Die Straußdorfer können ihren Ort nur aufhübschen, der Lkw-Durchgangsverkehr wird allerdings bleiben

Von Thorsten Rienth

Die Straußdorfer fühlen sich vernachlässigt, außen vor gelassen und lokalpolitisch wenig beachtet. Wenn es ums dörfliche Ego geht, kann es schon mal laut werden. "Was die Stadt Grafing in den letzten Jahren in Straußdorf investiert hat, das war außer dem Kanal kein Sackerl Zement", wetterte CSU-Kreisrat Martin Lechner. "Die Enttäuschung ist riesengroß!" Der Grafinger Blick sei nämlich vor allem ein Blick auf die Stadt, nicht aber auf die gesamte Gemeinde, kritisierte er. Deshalb würden die Grundstückspreise in der Stadt steigen, während sie auf dem Land fielen. Der Applaus im Saal lässt darauf schließen, dass Lechner mit seiner harten Haltung nicht alleine dasteht.

Ist das nun aber berechtigte Kritik? Oder eher eine Art Minderwertigkeitskomplex einer stolzen Gemeinde, die Ende der 1970er Jahre der Stadt Grafing zugeschlagen worden war? Die Antwort muss wohl heißen: beides. Mitnichten wird Straußdorf in der Grafinger Lokalpolitik ignoriert. Gerade bekommt der Ortsteil - auf eigenen Wunsch - zum Beispiel einen Radweg nach Grafing gebaut. Und Josef Rothmoser (CSU) ist so etwas wie der Straußdorfer Anwalt im Stadtrat. Seit vergangenem Jahr als stellvertretender Bürgermeister zudem die Nummer Zwei in der Stadtverwaltung.
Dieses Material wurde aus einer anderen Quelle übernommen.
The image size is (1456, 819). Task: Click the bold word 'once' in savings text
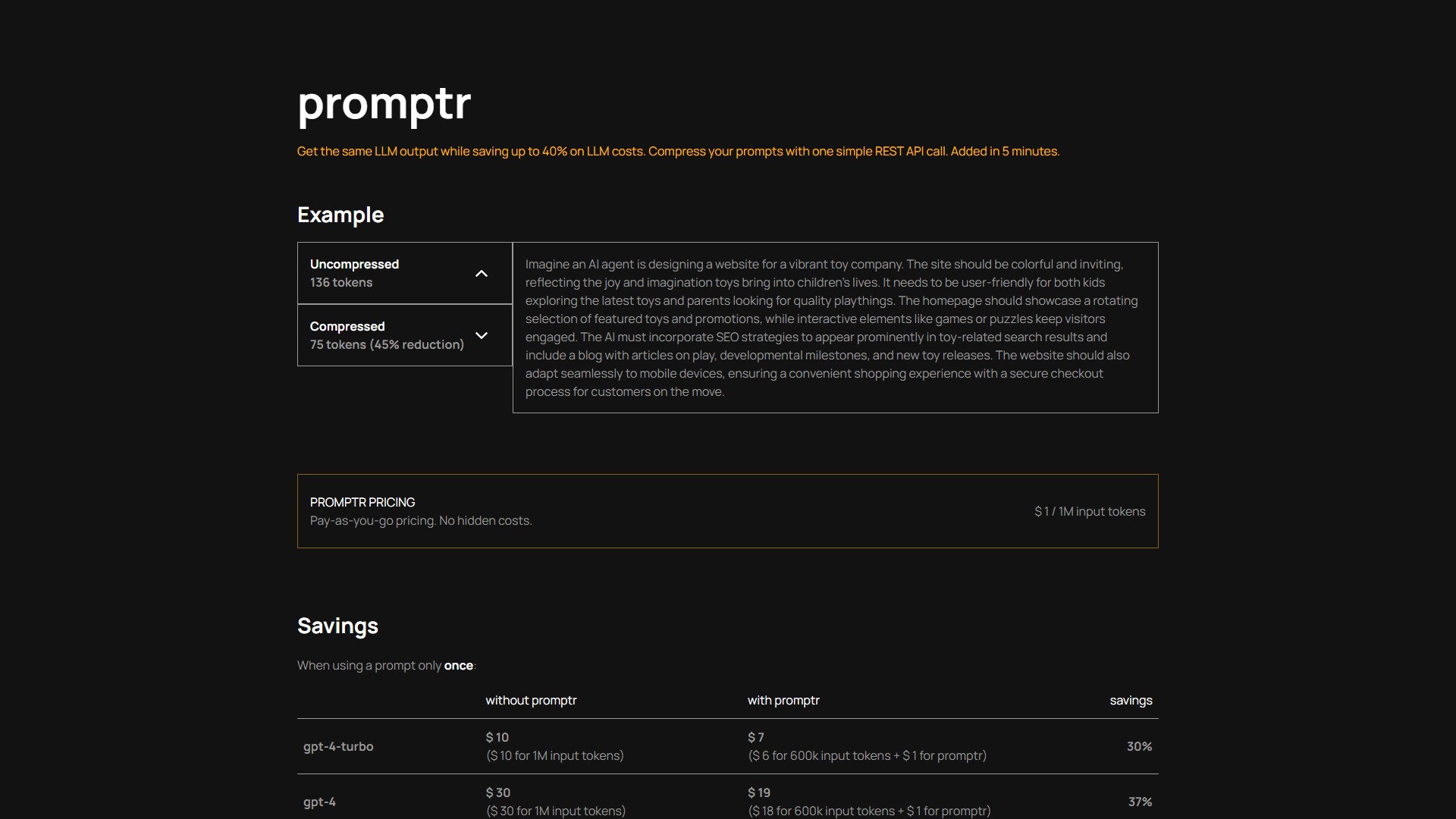coord(458,665)
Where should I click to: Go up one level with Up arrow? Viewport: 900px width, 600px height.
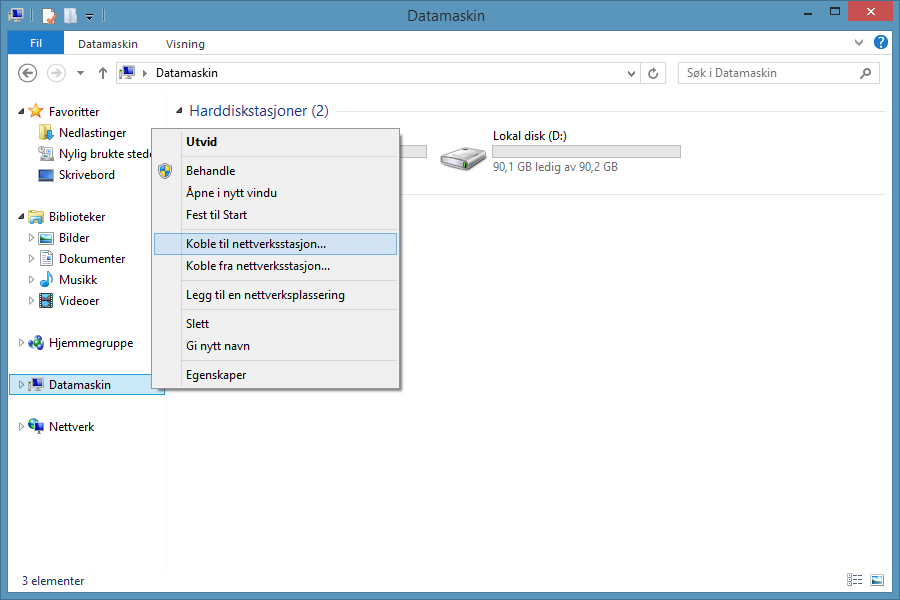[103, 73]
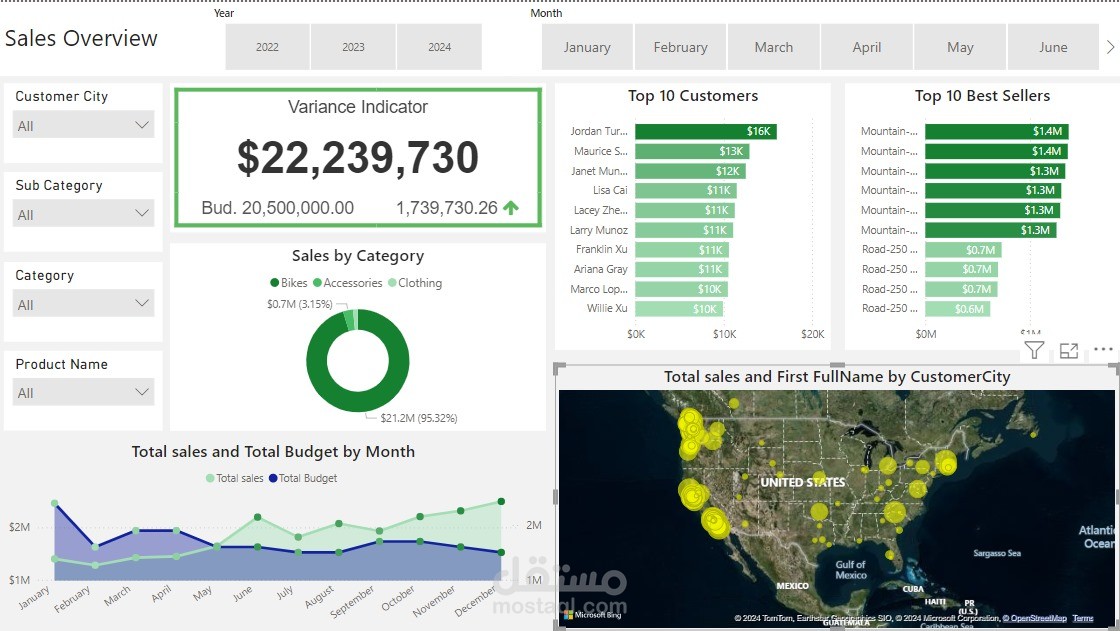Open the more options ellipsis on the map visual
This screenshot has width=1120, height=631.
coord(1103,349)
Gleichwohl kommt die Straußdorfer Wut nicht von ungefähr. Denn um sich selbst vom Verkehr zu entlasten, schoben ihn die Grafinger mit der Ostumfahrung in Richtung Straußdorf. So langsam merkt der Ortsteil, was dies in Kombination mit den nun für Lkw geöffneten Bahnunterführungen im Süden bedeutet. Wohl auch deshalb steht die Verkehrsentlastung ganz oben auf der Liste des Dorferneuerungsteams. Keine Frage: Das Programm wird das Dorf sicherlich ein bisschen aufhübschen. Aber kein einziges Fahrzeug wird deswegen weniger hindurch fahren.

Das hätten die vielfach anwesenden Grafinger Stadträte den Straußdorfern auch ruhig so deutlich sagen können. An einem ernsthaften Gespräch schienen sie aber nicht sonderlich interessiert zu sein. Wirklich unters Volk trauten sich nur zwei oder drei von ihnen. Der Rest setzte sich mit einer elitären Selbstverständlichkeit an den großen Tisch in der Mitte. Welch Symbolik, die die Grafinger da setzen: Mittendrin wollen sie sein, aber bitteschön unter sich.